Der Legende nach soll an diesem Tag im Jahr 612 v. u. Z., also vor 2636 Jahren, ein Schmied namens Kava (Kaveh) sich dem Tyrannen Dehok widersetzt haben. Feuer auf Berggipfeln gaben das Signal zum Aufstand gegen die Willkürherrschaft. Und weil Kurd:innen auch heute noch in den meisten Ländern ihres Siedlungsgebietes (Türkei, Syrien, Irak, Iran, Aserbeidschan…) unterdrückt sind (nur im Irak Autonomie haben), ist für sie auch heute noch Newroz ein Tag des politischen Widerstandes (Anmerkung: dieser Absatz entstammt einem – eigenen – Artikel aus dem Vorjahr, Link unten).
Und so fanden auch die – von der Weltöffentlichkeit kaum beachteten – ständigen Angriffe und Bombardements türkischer Militärs gegen die in demokratischer Selbstverwaltung befreiten Gebiete in Nordsyrien (Rojava), die Inhaftierung demokratisch gewählter Abgeordneter und Bürgermeister:innen in der Türkei, Handshakes westlicher Politiker, auch des Wiener Bürgermeisters mit dem Autokraten Recep Tayyip Erdoğan Eingang in die Reden im Wiener Rathaus – unter anderem von Ewa Dziedzic-Ernst (Menschenrechtssprecherin der Grünen im Nationalrat), Andreas Schieder (EU-Parlamentarier, SPÖ), Walter Baier (Vorsitzender der Europäischen Linken und Spitzenkandidat bei der kommenden EU-Wahl).

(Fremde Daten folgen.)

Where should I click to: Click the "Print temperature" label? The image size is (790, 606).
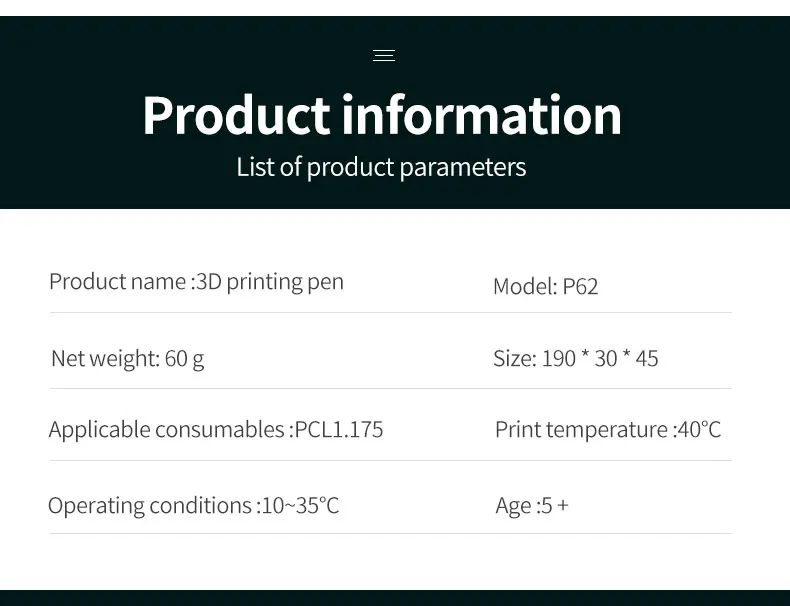pyautogui.click(x=580, y=430)
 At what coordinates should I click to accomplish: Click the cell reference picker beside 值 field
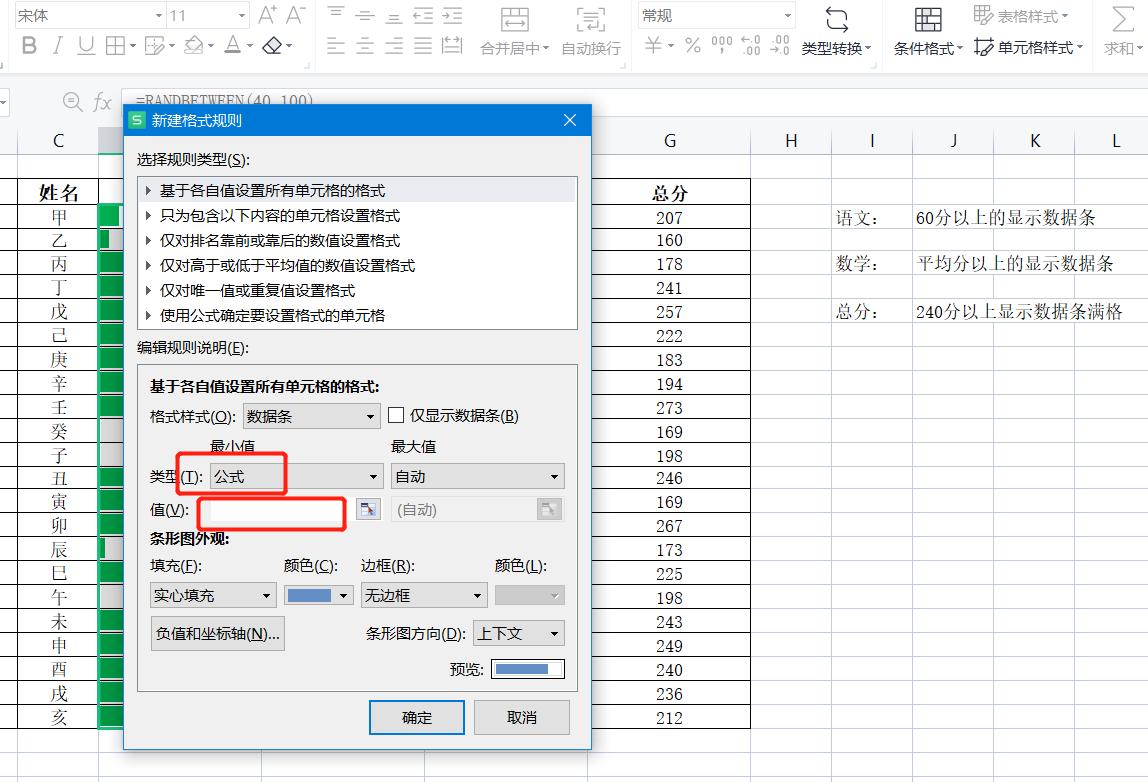click(x=367, y=510)
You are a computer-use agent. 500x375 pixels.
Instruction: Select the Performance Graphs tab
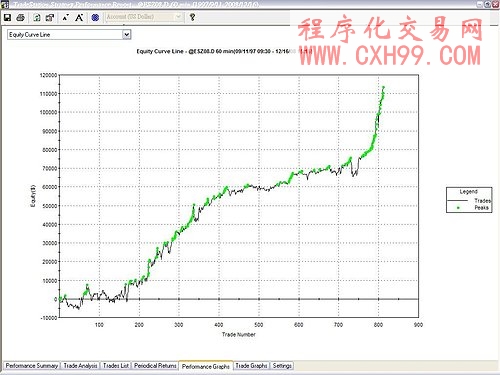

„Jin îyan, Azadî“ (Frau – Leben – Freiheit), die Demonstrations-Losung, die nach dem Tod der kurdischen Iranerin Jîna Mahsa Amini weltweit bekannt wurde, war und ist schon jahrzehntelang eine Kampfparole in kurdischen Gebieten, wo auch stets bei Wahlen Frauen und Männer gleichberechtigt als Doppelspitze antreten.
Newroz, Nouruz, Nawriz, Nevruz – in den verschiedenen Regionen und Ländern des kurdisch-persischen Kulturbereichs – feiern rund 300 Millionen Menschen mit Beginn des Frühlings auch ihr neues Jahr.